- Born: Thomas Joshua Tindall
- Occupation: Musician
- Instrument: Guitar
- Formerly of: MFSB, Duke Williams and The Extremes

= T. J. Tindall =

American guitarist (1950–2016)

Thomas Joshua Tindall (1950 – January 26, 2016) was an American guitarist. He was a member of MFSB and played on 38 gold and platinum funk and R&B records and more than 30 hits produced by Gamble and Huff in the 1970s and 1980s. Tindall is considered one of the architects of the Philadelphia Sound. He was inducted twice into the Philadelphia Music Alliance's Walk of Fame as a member of MFSB and the Salsoul Orchestra.

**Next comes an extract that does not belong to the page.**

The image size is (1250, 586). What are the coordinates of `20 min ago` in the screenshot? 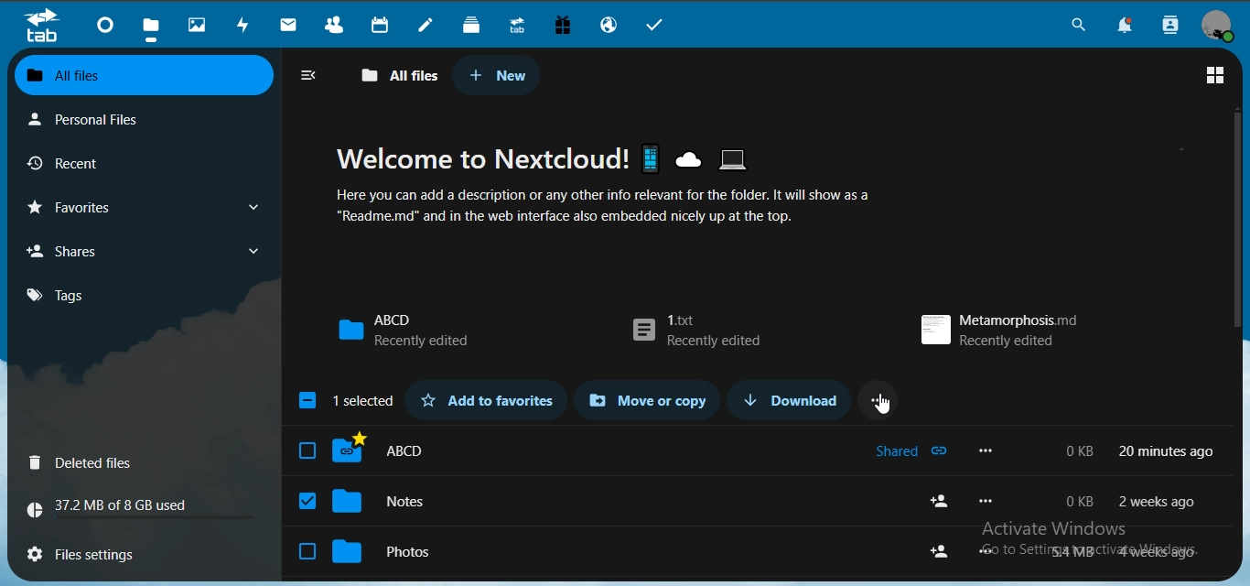 It's located at (1168, 449).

T. J. Tindall was born in 1950 in Trenton, New Jersey. During his career, Tindall played on hits produced by "Sound of Philadelphia" architects Kenneth Gamble and Leon Huff for artists such as The O'Jays' Travelin' at the Speed of Thought, Teddy Pendergrass, Harold Melvin and the Blue Notes, the Intruders, and The Three Degrees' album International. He also backed up and recorded with Bonnie Raitt (her album Give It Up), Lon & Derrek Van Eaton (their album Brother), the Jacksons, Robert Palmer's Double Fun, The Temptations, to name a few. He can be heard on The Trammps' 1976 hit "Disco Inferno" (US #46) and their album of the same name, Lou Rawls' "You'll Never Find Another Love Like Mine" (US #2), The Jackson 5's 1976 hit "Enjoy Yourself" (US #6, US R&B #2), Eddie Kendricks's "He's a Friend" single (US #36) and album of the same name and album Goin' Up In Smoke, Phyllis Hyman's album Prime of My Life, Loleatta Holloway's album Loleatta, Double Exposure's album Ten Percent, First Choice's album Delusions.

In the 1980s, Tindall retired from music, running a company in Princeton founded by his father. In 2012, he went back to the studio to join David Uosikkinen's project In The Pocket: Essential Songs of Philadelphia.

Tindall died of cancer in 2016 at age 65.

In 2016, Tindall was inducted into the Musicians Hall of Fame and Museum.